UK Politics

Could Vote Leave chief Dominic Cummings wish he'd not won?

Vote Leave bus Image copyright AFP/Getty
Image caption Vote Leave was the official campaign to leave the EU

The architect of the Vote Leave campaign says it is possible last year's Brexit vote could turn out to have been an "error".

Ex-campaign director Dominic Cummings said "lots" of things could happen to make him wish his side had lost.

But he also stressed there were more possible outcomes in which leaving would be good for the EU and the UK.

Mr Cummings made the comments in a Twitter exchange with legal commentator David Allen Green.

He tweeted (his Twitter name is @odysseanproject) that there were "more possible branches of future" in which leaving was "a good thing", saying it increased Europe's "overall ability to adapt more effectively to an uncertain world".

Mr Cummings also warned Brexit negotiations were heading for a "debacle" without "management changes" in Downing Street, although he said warned the importance of the talks was "greatly overstated" compared with domestic reforms that could be carried out.

"Decisions re our own institutions will decide success/failure," he tweeted.

Critics, including pro-Remain Lib Dem leader Tim Farron, seized on his comments.

The UK is due to leave the EU in March 2019, and formal negotiations between the two sides have started.

Earlier former Tory chancellor Nigel Lawson, who campaigned to leave the EU, predicted a £10bn "Brexit dividend" for the UK once it leaves, describing this as a "great chink of light" for current Chancellor Philip Hammond.

"Once we leave there will be this £10bn a year bonus - unless we are foolish enough to negotiate it away," he told BBC Radio 4's Today programme.

Leave campaigners have previously cited a £32bn "dividend" in the three years after Brexit, calculated by adding together the UK's net contribution for each year.
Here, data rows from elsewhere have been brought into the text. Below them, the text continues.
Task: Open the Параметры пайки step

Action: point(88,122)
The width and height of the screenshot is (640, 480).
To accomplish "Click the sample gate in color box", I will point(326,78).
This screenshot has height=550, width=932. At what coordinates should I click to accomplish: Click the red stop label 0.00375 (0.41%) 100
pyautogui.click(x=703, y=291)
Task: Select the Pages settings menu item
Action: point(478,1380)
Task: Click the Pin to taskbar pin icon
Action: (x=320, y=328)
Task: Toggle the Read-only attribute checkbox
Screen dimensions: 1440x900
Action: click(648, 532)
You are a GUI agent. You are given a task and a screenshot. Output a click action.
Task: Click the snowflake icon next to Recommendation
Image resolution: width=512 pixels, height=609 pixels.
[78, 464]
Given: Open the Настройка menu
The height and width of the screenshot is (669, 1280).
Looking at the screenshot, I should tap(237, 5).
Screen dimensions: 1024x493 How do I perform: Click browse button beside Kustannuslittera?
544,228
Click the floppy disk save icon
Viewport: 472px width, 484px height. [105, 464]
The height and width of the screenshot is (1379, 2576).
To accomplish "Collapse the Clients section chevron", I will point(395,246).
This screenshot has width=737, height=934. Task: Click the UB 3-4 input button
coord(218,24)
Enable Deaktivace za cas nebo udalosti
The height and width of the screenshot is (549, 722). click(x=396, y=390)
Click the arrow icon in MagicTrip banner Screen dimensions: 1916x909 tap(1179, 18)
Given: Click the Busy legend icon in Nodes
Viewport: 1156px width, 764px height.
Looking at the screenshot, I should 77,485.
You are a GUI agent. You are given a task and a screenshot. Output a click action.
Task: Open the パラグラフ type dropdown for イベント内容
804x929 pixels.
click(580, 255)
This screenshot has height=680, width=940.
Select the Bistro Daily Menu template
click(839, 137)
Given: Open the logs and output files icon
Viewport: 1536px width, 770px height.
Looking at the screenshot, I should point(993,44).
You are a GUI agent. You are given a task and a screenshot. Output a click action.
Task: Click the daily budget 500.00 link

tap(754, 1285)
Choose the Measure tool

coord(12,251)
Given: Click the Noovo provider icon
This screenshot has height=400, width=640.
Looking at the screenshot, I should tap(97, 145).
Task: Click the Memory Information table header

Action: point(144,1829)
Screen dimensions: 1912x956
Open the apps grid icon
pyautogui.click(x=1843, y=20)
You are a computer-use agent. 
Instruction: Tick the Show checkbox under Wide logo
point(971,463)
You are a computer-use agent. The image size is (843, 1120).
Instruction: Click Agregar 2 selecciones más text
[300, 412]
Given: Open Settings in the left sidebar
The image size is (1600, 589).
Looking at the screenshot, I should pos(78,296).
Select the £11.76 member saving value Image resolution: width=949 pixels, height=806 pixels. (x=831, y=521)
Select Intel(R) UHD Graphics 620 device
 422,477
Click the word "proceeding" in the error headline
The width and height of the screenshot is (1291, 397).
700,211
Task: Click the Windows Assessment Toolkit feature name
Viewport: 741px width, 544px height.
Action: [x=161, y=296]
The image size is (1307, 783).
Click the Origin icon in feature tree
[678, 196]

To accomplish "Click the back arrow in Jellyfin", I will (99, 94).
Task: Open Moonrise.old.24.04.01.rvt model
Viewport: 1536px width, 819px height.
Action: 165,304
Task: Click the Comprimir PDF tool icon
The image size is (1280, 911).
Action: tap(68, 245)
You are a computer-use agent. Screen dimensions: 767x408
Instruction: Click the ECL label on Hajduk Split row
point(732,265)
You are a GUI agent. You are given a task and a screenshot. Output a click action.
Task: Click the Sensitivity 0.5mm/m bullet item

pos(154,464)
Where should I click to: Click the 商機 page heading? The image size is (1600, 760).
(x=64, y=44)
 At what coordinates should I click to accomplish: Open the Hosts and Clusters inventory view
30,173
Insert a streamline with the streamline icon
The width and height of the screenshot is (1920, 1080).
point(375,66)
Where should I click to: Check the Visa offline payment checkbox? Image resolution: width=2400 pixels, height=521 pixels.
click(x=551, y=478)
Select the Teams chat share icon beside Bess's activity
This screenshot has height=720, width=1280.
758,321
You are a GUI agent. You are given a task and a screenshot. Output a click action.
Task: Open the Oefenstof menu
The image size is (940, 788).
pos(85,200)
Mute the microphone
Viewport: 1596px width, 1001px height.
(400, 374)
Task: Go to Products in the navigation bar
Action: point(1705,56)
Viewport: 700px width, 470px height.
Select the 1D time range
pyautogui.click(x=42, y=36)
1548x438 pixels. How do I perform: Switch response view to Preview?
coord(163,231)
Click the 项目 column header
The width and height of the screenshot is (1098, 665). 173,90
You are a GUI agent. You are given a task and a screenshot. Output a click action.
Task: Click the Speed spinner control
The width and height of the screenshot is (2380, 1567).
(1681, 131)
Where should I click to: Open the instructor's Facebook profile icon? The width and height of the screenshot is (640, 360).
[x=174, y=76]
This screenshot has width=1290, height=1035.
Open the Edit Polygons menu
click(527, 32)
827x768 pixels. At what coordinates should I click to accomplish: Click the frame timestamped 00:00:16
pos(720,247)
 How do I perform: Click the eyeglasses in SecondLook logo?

The issue of any "divorce bill" the UK might face is expected to be tackled at an early stage of the talks.

Before the negotiations started, the government set out its negotiation aims, including a new "comprehensive" free trade deal with the EU.

Another former chancellor, Labour's Alistair Darling - who campaigned to stay in the EU - said the UK looks "pretty clueless" as it attempts to negotiate its way out.

Image copyright PA
Image caption Nigel Lawson unveils the 1989 Budget...
Image copyright Getty Images
Image caption ...And Alistair Darling presents his in 2010

Lord Darling, whose stark economic warnings before the Brexit vote have not yet materialised, said: "Until we know what the Brexit settlement is, and frankly at the moment we haven't a clue what it is - and every day the government is giving an impression that it hasn't a clue either what it's going to look like - you won't know what the economy is going to do."

He added: "Here we are, shaping the future... and the UK looks pretty clueless at the moment - I don't ever recall a situation where our country has been in that position before."